Initialize the AI Agent.
@ -1045,6 +1046,9 @@ class AIAgent:
Example: [{"role": "user", "content": "Hi!"}, {"role": "assistant", "content": "Hello!"}]
platform (str): The interface platform the user is on (e.g. "cli", "telegram", "discord", "whatsapp").
Used to inject platform-specific formatting hints into the system prompt.
skip_context_files (bool): If True, skip auto-injection of SOUL.md, AGENTS.md, and .cursorrules
into the system prompt.

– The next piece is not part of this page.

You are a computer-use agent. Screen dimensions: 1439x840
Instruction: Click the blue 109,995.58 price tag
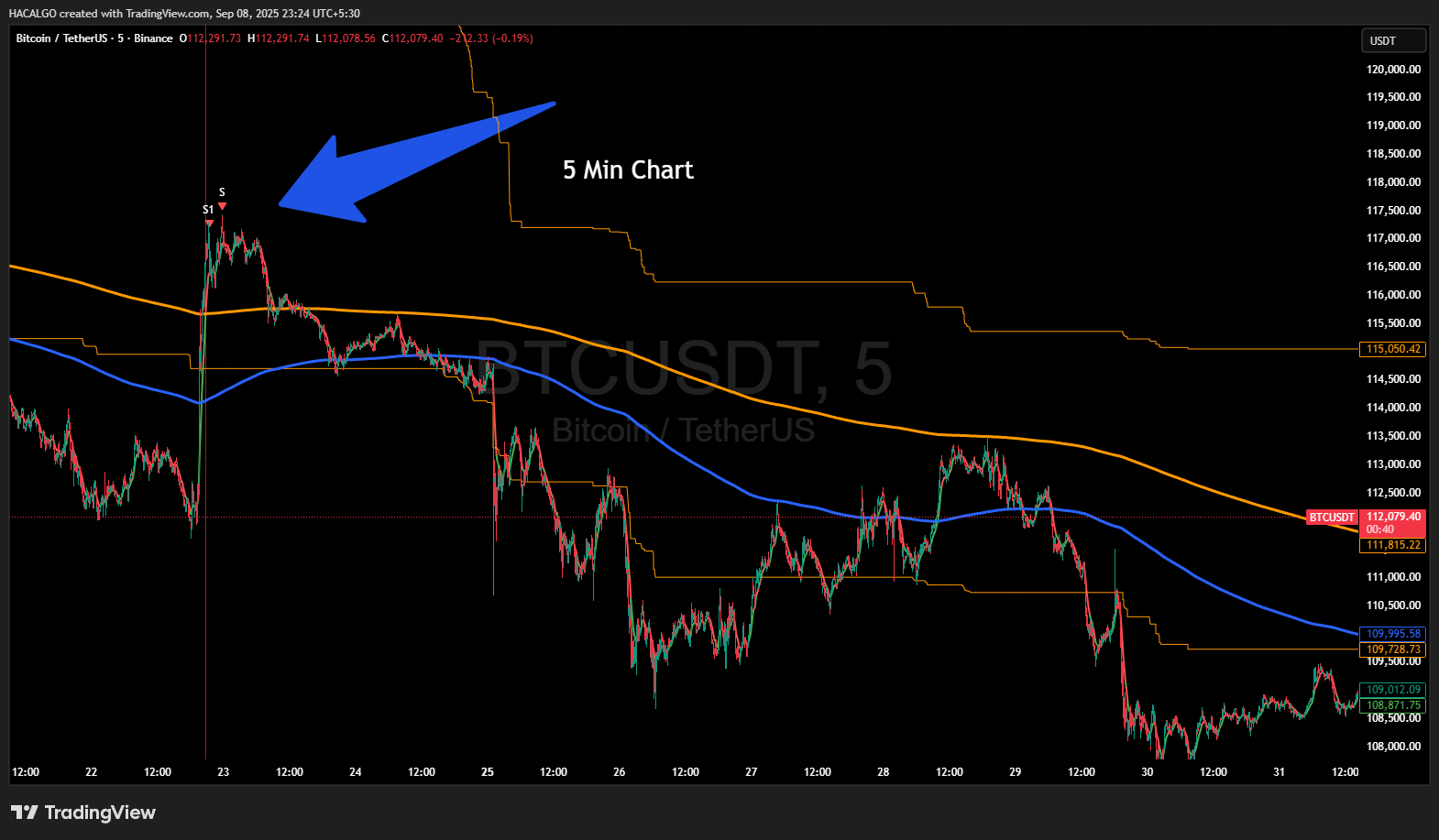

Use this for batch processing and data generation to avoid
polluting trajectories with user-specific persona or project instructions.
"""
self.model = model
self.max_iterations = max_iterations
@ -1054,6 +1058,7 @@ class AIAgent:
self.quiet_mode = quiet_mode
self.ephemeral_system_prompt = ephemeral_system_prompt
self.platform = platform # "cli", "telegram", "discord", "whatsapp", etc.
self.skip_context_files = skip_context_files
self.log_prefix_chars = log_prefix_chars
self.log_prefix = f"{log_prefix} " if log_prefix else ""
# Store effective base URL for feature detection (prompt caching, reasoning, etc.)
@ -2016,9 +2021,11 @@ class AIAgent:
prompt_parts.append(skills_prompt)
# Auto-include context files (SOUL.md, AGENTS.md, .cursorrules).
context_files_prompt = build_context_files_prompt()
if context_files_prompt:
prompt_parts.append(context_files_prompt)
# Skipped for batch processing / data generation to avoid polluting trajectories.
if not self.skip_context_files:
context_files_prompt = build_context_files_prompt()
if context_files_prompt:
prompt_parts.append(context_files_prompt)
# Current local date and time so the model is never confused about
# what day/time it is (LLM training cutoffs can otherwise mislead it).